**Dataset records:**
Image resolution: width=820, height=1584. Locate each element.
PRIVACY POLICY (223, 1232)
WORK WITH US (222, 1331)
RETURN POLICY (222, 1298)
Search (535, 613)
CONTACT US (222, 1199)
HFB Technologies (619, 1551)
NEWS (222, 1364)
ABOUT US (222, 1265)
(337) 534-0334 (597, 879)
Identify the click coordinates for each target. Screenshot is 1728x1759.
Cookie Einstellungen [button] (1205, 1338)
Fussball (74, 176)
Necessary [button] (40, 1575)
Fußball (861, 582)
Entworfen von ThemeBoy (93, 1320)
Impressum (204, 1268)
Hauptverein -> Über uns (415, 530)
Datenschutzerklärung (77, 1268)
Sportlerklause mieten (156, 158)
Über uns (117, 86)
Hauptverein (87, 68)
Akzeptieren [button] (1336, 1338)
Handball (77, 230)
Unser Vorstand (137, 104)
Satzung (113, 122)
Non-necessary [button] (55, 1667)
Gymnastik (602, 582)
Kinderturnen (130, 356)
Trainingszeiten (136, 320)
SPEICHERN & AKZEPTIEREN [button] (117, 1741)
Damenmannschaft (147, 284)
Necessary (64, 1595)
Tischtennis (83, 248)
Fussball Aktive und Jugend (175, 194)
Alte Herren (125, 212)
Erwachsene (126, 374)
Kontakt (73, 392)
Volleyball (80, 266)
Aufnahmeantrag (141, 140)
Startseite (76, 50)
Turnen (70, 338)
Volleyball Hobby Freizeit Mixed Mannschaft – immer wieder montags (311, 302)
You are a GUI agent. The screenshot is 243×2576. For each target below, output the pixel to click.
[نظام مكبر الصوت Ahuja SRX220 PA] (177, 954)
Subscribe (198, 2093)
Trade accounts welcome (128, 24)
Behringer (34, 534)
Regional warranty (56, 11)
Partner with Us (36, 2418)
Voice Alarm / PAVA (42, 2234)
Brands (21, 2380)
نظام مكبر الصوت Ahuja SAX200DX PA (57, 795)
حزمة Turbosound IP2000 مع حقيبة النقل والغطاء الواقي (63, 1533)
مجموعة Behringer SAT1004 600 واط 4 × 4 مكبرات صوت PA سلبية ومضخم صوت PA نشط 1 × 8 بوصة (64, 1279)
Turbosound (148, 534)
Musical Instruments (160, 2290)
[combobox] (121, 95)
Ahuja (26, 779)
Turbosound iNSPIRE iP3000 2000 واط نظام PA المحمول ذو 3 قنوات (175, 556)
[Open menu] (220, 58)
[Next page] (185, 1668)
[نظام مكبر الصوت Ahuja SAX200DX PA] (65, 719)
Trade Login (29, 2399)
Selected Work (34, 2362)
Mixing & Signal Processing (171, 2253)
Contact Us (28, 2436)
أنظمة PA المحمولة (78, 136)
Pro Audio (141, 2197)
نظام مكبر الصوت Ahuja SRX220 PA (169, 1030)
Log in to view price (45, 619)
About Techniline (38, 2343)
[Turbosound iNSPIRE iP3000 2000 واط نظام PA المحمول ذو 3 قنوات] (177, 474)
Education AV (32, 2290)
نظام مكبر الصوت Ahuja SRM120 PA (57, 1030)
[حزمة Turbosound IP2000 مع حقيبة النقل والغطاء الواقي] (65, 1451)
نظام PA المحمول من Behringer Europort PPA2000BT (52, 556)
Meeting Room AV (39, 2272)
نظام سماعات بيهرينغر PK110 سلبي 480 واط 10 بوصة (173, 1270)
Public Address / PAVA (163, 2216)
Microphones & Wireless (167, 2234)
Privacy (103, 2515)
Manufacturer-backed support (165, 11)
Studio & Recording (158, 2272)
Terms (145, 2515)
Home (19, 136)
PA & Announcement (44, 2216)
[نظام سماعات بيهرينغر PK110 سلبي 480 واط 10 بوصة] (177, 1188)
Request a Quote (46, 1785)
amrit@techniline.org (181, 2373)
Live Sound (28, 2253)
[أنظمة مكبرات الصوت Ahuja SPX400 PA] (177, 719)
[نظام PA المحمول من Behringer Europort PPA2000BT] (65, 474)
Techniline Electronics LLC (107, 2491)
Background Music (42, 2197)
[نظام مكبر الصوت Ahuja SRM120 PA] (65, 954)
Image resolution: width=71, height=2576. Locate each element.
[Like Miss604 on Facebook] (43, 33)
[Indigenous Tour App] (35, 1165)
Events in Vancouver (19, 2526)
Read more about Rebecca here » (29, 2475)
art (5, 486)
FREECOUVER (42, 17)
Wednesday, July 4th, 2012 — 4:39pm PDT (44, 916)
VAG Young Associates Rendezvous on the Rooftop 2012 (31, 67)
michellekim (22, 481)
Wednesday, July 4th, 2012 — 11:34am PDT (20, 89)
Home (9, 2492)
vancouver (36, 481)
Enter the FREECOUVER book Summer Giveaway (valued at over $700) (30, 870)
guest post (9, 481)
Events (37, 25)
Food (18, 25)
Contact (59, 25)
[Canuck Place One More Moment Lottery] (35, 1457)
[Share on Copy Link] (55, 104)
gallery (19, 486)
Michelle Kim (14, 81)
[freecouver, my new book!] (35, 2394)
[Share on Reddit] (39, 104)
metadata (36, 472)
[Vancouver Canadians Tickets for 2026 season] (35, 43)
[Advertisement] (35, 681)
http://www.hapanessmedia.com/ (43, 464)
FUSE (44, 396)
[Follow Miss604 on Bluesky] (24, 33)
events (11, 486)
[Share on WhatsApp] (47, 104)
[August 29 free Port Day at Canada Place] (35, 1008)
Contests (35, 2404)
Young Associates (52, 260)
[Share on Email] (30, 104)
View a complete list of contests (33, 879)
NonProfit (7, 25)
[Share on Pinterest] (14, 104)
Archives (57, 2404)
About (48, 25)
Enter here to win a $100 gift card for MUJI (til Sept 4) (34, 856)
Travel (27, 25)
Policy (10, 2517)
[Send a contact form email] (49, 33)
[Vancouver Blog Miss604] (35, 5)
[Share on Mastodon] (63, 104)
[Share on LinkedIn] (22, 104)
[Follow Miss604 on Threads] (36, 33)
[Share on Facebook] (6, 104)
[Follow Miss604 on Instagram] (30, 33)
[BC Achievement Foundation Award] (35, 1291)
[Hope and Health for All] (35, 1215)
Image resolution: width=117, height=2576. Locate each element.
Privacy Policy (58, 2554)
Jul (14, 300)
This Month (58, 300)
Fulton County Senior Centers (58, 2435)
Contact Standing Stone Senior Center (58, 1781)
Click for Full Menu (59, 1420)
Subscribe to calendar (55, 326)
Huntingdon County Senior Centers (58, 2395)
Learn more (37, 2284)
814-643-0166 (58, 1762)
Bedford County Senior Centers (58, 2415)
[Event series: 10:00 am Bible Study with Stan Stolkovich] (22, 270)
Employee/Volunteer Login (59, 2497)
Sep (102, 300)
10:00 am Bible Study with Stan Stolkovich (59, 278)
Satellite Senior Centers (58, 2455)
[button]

**ACTION ITEM:**
Copy every record exactly, with nothing added or dropped.

**FINAL ANSWER:**
Image resolution: width=820, height=1584. Locate each element.
PRIVACY POLICY (223, 1232)
WORK WITH US (222, 1331)
RETURN POLICY (222, 1298)
Search (535, 613)
CONTACT US (222, 1199)
HFB Technologies (619, 1551)
NEWS (222, 1364)
ABOUT US (222, 1265)
(337) 534-0334 (597, 879)
Identify the click coordinates for each target. Screenshot is 1728x1759.
Cookie Einstellungen [button] (1205, 1338)
Fussball (74, 176)
Necessary [button] (40, 1575)
Fußball (861, 582)
Entworfen von ThemeBoy (93, 1320)
Impressum (204, 1268)
Hauptverein -> Über uns (415, 530)
Datenschutzerklärung (77, 1268)
Sportlerklause mieten (156, 158)
Über uns (117, 86)
Hauptverein (87, 68)
Akzeptieren [button] (1336, 1338)
Handball (77, 230)
Unser Vorstand (137, 104)
Satzung (113, 122)
Non-necessary [button] (55, 1667)
Gymnastik (602, 582)
Kinderturnen (130, 356)
Trainingszeiten (136, 320)
SPEICHERN & AKZEPTIEREN [button] (117, 1741)
Damenmannschaft (147, 284)
Necessary (64, 1595)
Tischtennis (83, 248)
Fussball Aktive und Jugend (175, 194)
Alte Herren (125, 212)
Erwachsene (126, 374)
Kontakt (73, 392)
Volleyball (80, 266)
Aufnahmeantrag (141, 140)
Startseite (76, 50)
Turnen (70, 338)
Volleyball Hobby Freizeit Mixed Mannschaft – immer wieder montags (311, 302)
You are a GUI agent. The screenshot is 243×2576. For each target below, output the pixel to click.
[نظام مكبر الصوت Ahuja SRX220 PA] (177, 954)
Subscribe (198, 2093)
Trade accounts welcome (128, 24)
Behringer (34, 534)
Regional warranty (56, 11)
Partner with Us (36, 2418)
Voice Alarm / PAVA (42, 2234)
Brands (21, 2380)
نظام مكبر الصوت Ahuja SAX200DX PA (57, 795)
حزمة Turbosound IP2000 مع حقيبة النقل والغطاء الواقي (63, 1533)
مجموعة Behringer SAT1004 600 واط 4 × 4 مكبرات صوت PA سلبية ومضخم صوت PA نشط 1 × 8 بوصة (64, 1279)
Turbosound (148, 534)
Musical Instruments (160, 2290)
[combobox] (121, 95)
Ahuja (26, 779)
Turbosound iNSPIRE iP3000 2000 واط نظام PA المحمول ذو 3 قنوات (175, 556)
[Open menu] (220, 58)
[Next page] (185, 1668)
[نظام مكبر الصوت Ahuja SAX200DX PA] (65, 719)
Trade Login (29, 2399)
Selected Work (34, 2362)
Mixing & Signal Processing (171, 2253)
Contact Us (28, 2436)
أنظمة PA المحمولة (78, 136)
Pro Audio (141, 2197)
نظام مكبر الصوت Ahuja SRX220 PA (169, 1030)
Log in to view price (45, 619)
About Techniline (38, 2343)
[Turbosound iNSPIRE iP3000 2000 واط نظام PA المحمول ذو 3 قنوات] (177, 474)
Education AV (32, 2290)
نظام مكبر الصوت Ahuja SRM120 PA (57, 1030)
[حزمة Turbosound IP2000 مع حقيبة النقل والغطاء الواقي] (65, 1451)
نظام PA المحمول من Behringer Europort PPA2000BT (52, 556)
Meeting Room AV (39, 2272)
نظام سماعات بيهرينغر PK110 سلبي 480 واط 10 بوصة (173, 1270)
Public Address / PAVA (163, 2216)
Microphones & Wireless (167, 2234)
Privacy (103, 2515)
Manufacturer-backed support (165, 11)
Studio & Recording (158, 2272)
Terms (145, 2515)
Home (19, 136)
PA & Announcement (44, 2216)
[نظام سماعات بيهرينغر PK110 سلبي 480 واط 10 بوصة] (177, 1188)
Request a Quote (46, 1785)
amrit@techniline.org (181, 2373)
Live Sound (28, 2253)
[أنظمة مكبرات الصوت Ahuja SPX400 PA] (177, 719)
[نظام PA المحمول من Behringer Europort PPA2000BT] (65, 474)
Techniline Electronics LLC (107, 2491)
Background Music (42, 2197)
[نظام مكبر الصوت Ahuja SRM120 PA] (65, 954)
Image resolution: width=71, height=2576. Locate each element.
[Like Miss604 on Facebook] (43, 33)
[Indigenous Tour App] (35, 1165)
Events in Vancouver (19, 2526)
Read more about Rebecca here » (29, 2475)
art (5, 486)
FREECOUVER (42, 17)
Wednesday, July 4th, 2012 — 4:39pm PDT (44, 916)
VAG Young Associates Rendezvous on the Rooftop 2012 (31, 67)
michellekim (22, 481)
Wednesday, July 4th, 2012 — 11:34am PDT (20, 89)
Home (9, 2492)
vancouver (36, 481)
Enter the FREECOUVER book Summer Giveaway (valued at over $700) (30, 870)
guest post (9, 481)
Events (37, 25)
Food (18, 25)
Contact (59, 25)
[Canuck Place One More Moment Lottery] (35, 1457)
[Share on Copy Link] (55, 104)
gallery (19, 486)
Michelle Kim (14, 81)
[freecouver, my new book!] (35, 2394)
[Share on Reddit] (39, 104)
metadata (36, 472)
[Vancouver Canadians Tickets for 2026 season] (35, 43)
[Advertisement] (35, 681)
http://www.hapanessmedia.com/ (43, 464)
FUSE (44, 396)
[Follow Miss604 on Bluesky] (24, 33)
events (11, 486)
[Share on WhatsApp] (47, 104)
[August 29 free Port Day at Canada Place] (35, 1008)
Contests (35, 2404)
Young Associates (52, 260)
[Share on Email] (30, 104)
View a complete list of contests (33, 879)
NonProfit (7, 25)
[Share on Pinterest] (14, 104)
Archives (57, 2404)
About (48, 25)
Enter here to win a $100 gift card for MUJI (til Sept 4) (34, 856)
Travel (27, 25)
Policy (10, 2517)
[Send a contact form email] (49, 33)
[Vancouver Blog Miss604] (35, 5)
[Share on Mastodon] (63, 104)
[Share on LinkedIn] (22, 104)
[Follow Miss604 on Threads] (36, 33)
[Share on Facebook] (6, 104)
[Follow Miss604 on Instagram] (30, 33)
[BC Achievement Foundation Award] (35, 1291)
[Hope and Health for All] (35, 1215)
Image resolution: width=117, height=2576. Locate each element.
Privacy Policy (58, 2554)
Jul (14, 300)
This Month (58, 300)
Fulton County Senior Centers (58, 2435)
Contact Standing Stone Senior Center (58, 1781)
Click for Full Menu (59, 1420)
Subscribe to calendar (55, 326)
Huntingdon County Senior Centers (58, 2395)
Learn more (37, 2284)
814-643-0166 (58, 1762)
Bedford County Senior Centers (58, 2415)
[Event series: 10:00 am Bible Study with Stan Stolkovich] (22, 270)
Employee/Volunteer Login (59, 2497)
Sep (102, 300)
10:00 am Bible Study with Stan Stolkovich (59, 278)
Satellite Senior Centers (58, 2455)
[button]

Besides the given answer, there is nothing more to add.